3D+2D TV: A hybrid to aid the floundering 3D craze?
Jason Leci

While I am not a big fan of 3D, I don’t mind an occasional dose of 3D viewing every now and again. It would be safe to say that there are a good number of people who share the same sentiment. On the other hand, there are also viewers who absolutely love 3D visuals and don’t mind shelling out extra for it. In practice, it means multiplexes and theaters screening both 2D and 3D versions of movies separately with the added cost of setup required. But what if both normal 2D images as well as 3D images can be viewed simultaneously on the big screen?

Researchers at the UCSC have come up with a 3D+2D image technology through which people wearing 3D glasses can enjoy 3D visuals while the ones not interested in 3D can experience the action with the naked eye without any ghosting. The prototype shows a normal 3D feed but also employs a third feed that can be viewed only by viewers without glasses. Before it gets confusing, let’s try and understand it through a flow pattern: –

  Standard polarized 3D feed + Additional 3rd (2D) feed  -> 3rd feed cancels right eye’s 3D image -> Viewers see just 2D image of left eye

In other words, this 3rd feed nullifies the 3D image that the right eye perceives and that leaves just the 2D image of the left eye which is viewed by users without the glasses.

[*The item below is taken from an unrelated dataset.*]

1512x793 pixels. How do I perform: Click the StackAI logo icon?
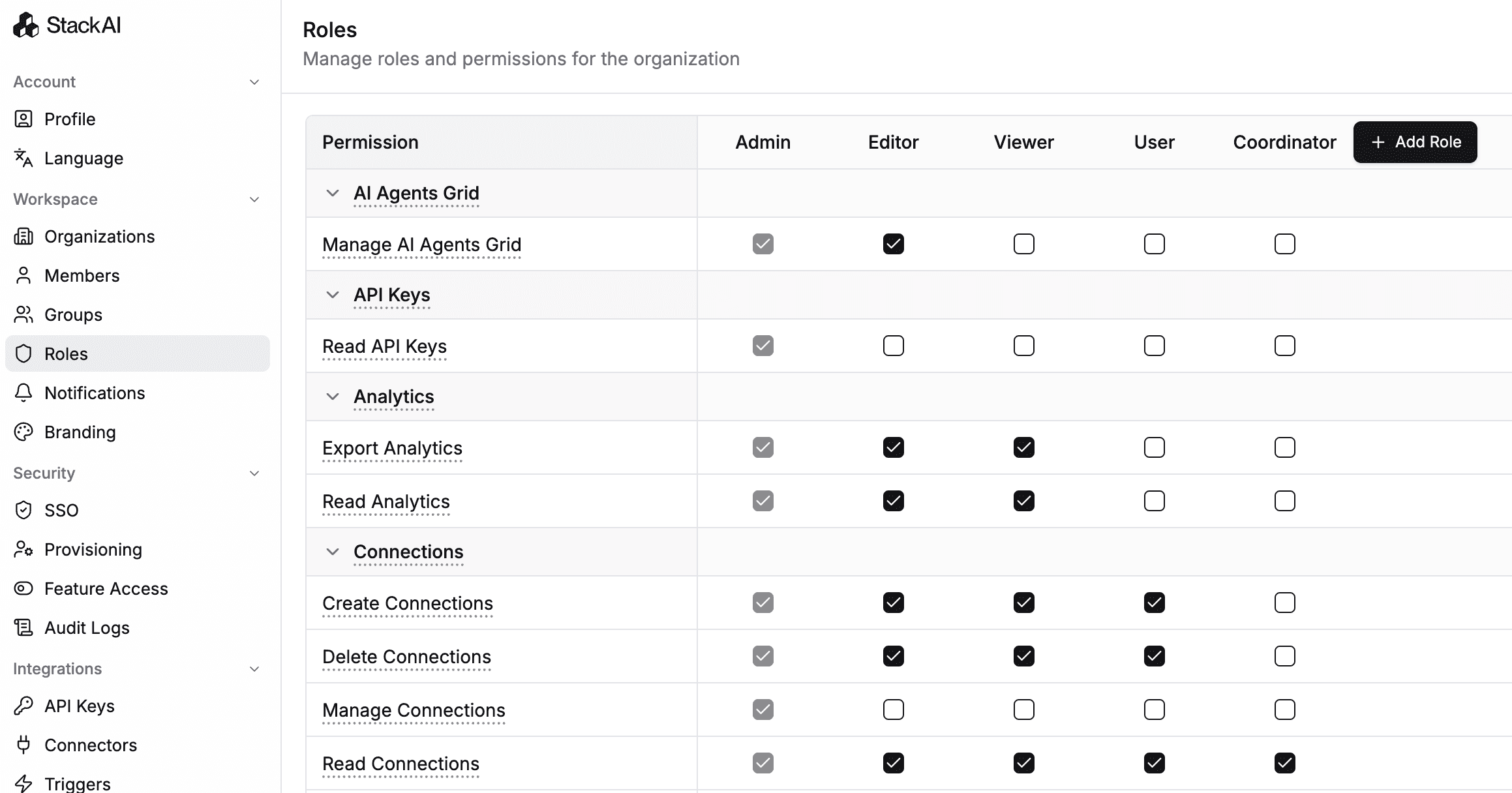26,25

But I am not sure that this development is the first of its kind. A little search on YouTube and I came upon this video by Kanagawa Institute of Technology (KAIT) in Japan who have a 2x3D real time shader technology by the name of “Multiplex Scritter” which operates on similar lines:



Regardless of who came first, I think there is a high level of viability in these developments as it will allow the projection technology in theaters to be cost-effective and audiences will also be able to watch a movie simultaneously in 2D or 3D as per one’s preference. I for one hope that it materializes and gets integrated in multiplexes and movie theaters as it might just be the saving grace of 3D visuals!